施工写真だけでは届かない層にも、「人柄」や「現場のリアル」をストーリーとして届けることで、新しい集客・採用の道が開かれています。特に、従来のマーケティング手法では接触が難しかった30代以下の顧客層や職人候補者へのアプローチが可能になっています。

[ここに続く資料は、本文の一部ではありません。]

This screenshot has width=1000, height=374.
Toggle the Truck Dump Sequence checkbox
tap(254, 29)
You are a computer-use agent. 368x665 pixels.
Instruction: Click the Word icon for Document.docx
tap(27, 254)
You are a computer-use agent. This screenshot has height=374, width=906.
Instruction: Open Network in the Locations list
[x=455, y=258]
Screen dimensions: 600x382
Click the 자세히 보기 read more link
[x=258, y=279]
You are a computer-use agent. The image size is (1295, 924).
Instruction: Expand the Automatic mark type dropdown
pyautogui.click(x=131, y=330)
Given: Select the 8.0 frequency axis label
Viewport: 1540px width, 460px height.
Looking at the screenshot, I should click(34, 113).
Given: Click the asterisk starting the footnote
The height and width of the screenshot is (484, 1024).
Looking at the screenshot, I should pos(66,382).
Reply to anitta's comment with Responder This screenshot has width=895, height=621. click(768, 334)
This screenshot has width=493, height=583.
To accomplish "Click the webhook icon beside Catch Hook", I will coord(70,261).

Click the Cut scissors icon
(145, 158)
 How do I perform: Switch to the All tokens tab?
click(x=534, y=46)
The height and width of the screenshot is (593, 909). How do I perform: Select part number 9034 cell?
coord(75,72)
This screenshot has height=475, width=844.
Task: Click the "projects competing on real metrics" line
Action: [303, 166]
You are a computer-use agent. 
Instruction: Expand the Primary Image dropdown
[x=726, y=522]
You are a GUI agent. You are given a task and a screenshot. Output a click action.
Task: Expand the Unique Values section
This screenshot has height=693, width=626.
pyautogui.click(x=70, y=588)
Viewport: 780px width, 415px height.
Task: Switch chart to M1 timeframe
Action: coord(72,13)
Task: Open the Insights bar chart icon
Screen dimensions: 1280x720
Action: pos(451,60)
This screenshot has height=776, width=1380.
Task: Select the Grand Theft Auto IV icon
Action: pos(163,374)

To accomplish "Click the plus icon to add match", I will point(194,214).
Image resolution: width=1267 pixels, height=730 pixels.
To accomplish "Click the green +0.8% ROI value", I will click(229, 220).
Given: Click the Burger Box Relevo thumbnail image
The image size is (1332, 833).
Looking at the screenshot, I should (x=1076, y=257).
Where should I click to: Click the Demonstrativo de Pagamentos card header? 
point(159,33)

重要なのは、以下の3つのバランスを保ちながら運用することです:
- 専門性と親しみやすさ:技術力を見せつつ、人間味のある発信
- 継続性と無理のなさ:持続可能なペースでの情報発信
- SNSと他媒体:総合的なデジタル戦略の一環として位置づけ
無理なく、継続的に。SNSはこれからの建設業にとって、”必須のコミュニケーションツール”になるかもしれません。ただし、あくまでも「道具」であり、最終的に重要なのは提供するサービスの品質と顧客への誠実な対応であることを忘れてはいけません。
次のステップとして、まずは自社に適したプラットフォームを1つ選び、週1回の定期投稿から始めることをお勧めします。小さな一歩から始めて、徐々に地域で信頼される施工会社としてのデジタルプレゼンスを築いていきましょう。